Ulusal Cephe içindeki anlaşmazlık sadece seçim temaları ve temel politikalardaki eğilimler hakkında değil, aynı zamanda seçim sürecinde izlenen stratejileri de içeriyor. Parti içindeki eleştirel bir kesim, Le Pen’in saldırgan tutumlarının partinin imajına zarar verdiğini ve seçmenler üzerinde olumsuz etki yaptığını düşünüyor. Le Pen’in özellikle son günlerde Macron’a karşı yürüttüğü sert muhalefet, Ulusal Cephe’nin oylarında gerilemeye yol açmıştı.

Bu tartışmalarda Le Pen ailesinin nerede durduğu daha kritik bir mesele olarak görünüyor. Çünkü Le Pen ailesi, Kuzey ve Güney kanadı arasında bölünmüş durumda. Parti lideri bayan Le Pen Güney kanadının başını çekerken, onun karşısındaki Kuzey kanadında teyzesi ve parti stratejisti Florian Philippot yer alıyor. Eski lider ve dede Jean-Marie Le Pen ise Kuzeye karşı Güneyi destekliyor ve son seçimlerdeki kayıplardan Philippot’u sorumlu tutuyor.

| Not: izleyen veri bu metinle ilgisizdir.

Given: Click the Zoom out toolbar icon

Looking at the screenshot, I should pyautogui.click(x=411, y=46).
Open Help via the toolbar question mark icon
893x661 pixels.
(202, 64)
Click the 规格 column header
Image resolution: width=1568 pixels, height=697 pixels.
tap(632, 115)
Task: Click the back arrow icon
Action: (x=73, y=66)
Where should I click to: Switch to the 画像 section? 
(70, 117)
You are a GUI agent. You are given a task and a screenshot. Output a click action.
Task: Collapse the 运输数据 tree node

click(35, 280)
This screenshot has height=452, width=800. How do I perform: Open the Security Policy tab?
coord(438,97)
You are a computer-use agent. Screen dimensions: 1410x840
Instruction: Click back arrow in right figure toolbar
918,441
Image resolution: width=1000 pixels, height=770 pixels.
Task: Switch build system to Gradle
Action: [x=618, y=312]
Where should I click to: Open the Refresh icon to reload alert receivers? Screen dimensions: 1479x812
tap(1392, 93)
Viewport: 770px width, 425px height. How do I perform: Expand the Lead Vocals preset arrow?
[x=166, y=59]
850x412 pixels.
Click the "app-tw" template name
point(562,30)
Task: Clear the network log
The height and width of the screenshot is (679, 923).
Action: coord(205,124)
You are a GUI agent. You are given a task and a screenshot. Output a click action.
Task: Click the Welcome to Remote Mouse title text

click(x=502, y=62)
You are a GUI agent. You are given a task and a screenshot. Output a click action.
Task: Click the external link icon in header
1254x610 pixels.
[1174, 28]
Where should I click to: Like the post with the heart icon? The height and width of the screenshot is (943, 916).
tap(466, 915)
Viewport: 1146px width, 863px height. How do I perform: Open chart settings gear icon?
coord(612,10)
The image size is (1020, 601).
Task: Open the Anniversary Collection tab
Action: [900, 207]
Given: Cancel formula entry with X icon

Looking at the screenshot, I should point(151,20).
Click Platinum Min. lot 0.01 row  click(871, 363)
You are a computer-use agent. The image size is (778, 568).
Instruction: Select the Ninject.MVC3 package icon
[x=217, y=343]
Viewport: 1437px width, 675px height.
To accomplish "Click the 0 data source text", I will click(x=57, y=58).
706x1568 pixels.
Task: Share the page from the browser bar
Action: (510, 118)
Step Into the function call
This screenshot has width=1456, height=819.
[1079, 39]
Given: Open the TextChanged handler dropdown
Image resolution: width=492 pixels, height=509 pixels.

- Aşırı sağın “tarihsel başarısı” Macron'u da etkiler

Parti içindeki tartışmalar önemli olmakla birlikte, şu an için ipler Güney kanadının elinde ve bayan Le Pen arkasına dedesinin de desteğini alarak direneceğe benziyor. Seçim sonrası yaptığı “tarihsel başarı” değerlendirmesi tüm kesimler tarafından paylaşılıyor. Aşırı sağ bir partinin yüzde 34 oranında oy alması, hem Fransa tarihinde hem de Avrupa’da bir ilk sayılır. Bu oran, 10 milyon seçmen anlamına geliyor. Tıpkı Hollanda’da olduğu gibi, ama daha güçlü bir şekilde, Fransa’da aşırı sağcı ve İslam karşıtı bir parti ana muhalefet partisi haline geldi. Avrupa demokrasisinde ana muhalefetin her zaman hesaba katıldığı dikkate alınırsa, izlenen politikalar ondan bağımsız şekillenmeyecektir. Macron eğitim politikalarında göçmenlerin entegrasyonuna büyük bir vurgu yapmakla ve güvenlik alanındaki önlemleriyle aşırı sağa göz kırpacak, aşırı sağ seçmene “sizin istediklerinizi de biz yağacağız” mesajını verecektir.